Expected Contracts from Production
Another element of my analysis that isn't very well rounded is comparing value to the salary cap. I have done work to implement something similar to what Brad Spielberger did at PFF regarding two year WAR percentiles (https://www.pff.com/news/nfl-introducing-pff-contract-projections) for my GM toolbox shiny app, but that is simply projecting based on what the NFL currently does. Ideally, I would like to be able to derive valuations outside of what has historically been done and base them instead on what the data shows is the most valuable. (Essentially the same push as the newly created draft models instead of using the Jimmy Johnson trade chart.)
Another approach that I saw that I thought was very interesting was another presentation that I saw at the CMUSAC, this time from Albert Cohen at Michigan State University. He was pulling expected contract values from production based stats and how those changed the effective win percentage of the team. Once you have the effective change in win percentage for a player, you convert how much value a win is worth in terms of dollars and cents and pay them accordingly. Albert was coming from a very strong finance background and pulled on previous academic works in that field for his analysis, particularly within baseball. Given how much money a team might make from fans showing up to the games, how much of a difference does winning impact the bottom line and using that difference to inform the value of a win in terms of dollars.
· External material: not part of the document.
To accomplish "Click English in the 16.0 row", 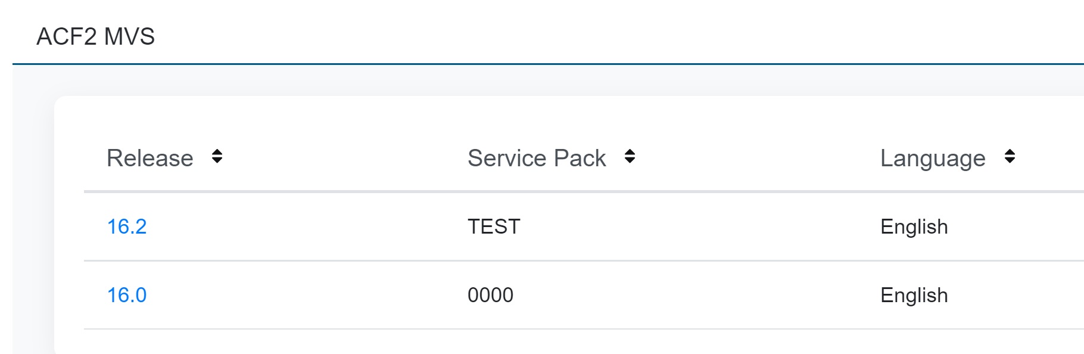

For the NFL, it would be a little different for a few reasons that I have encountered. Namely, that QBs are simply too darn valuable, they wreck the curve for everyone else. Even if you exclude QB, you still run into the problem of a salary capped league with equally shared revenue splits for every team. (Yes, I know teams make money that is exclusive to the other teams on top of that.) Still, it is harder to determine the relative value in terms of butts in seats for a WR when you only play 17 games and each game is usually pretty well attended regardless of who is playing or how much you are winning. No doubt that winning more helps, but given the outsized influence of QBs on winning, the marginal utility of a single WR on the bottom line simply isn't that much. Regardless, I think there is some value to be found in quantifying that in a vacuum regardless of what teams have historically done in the past.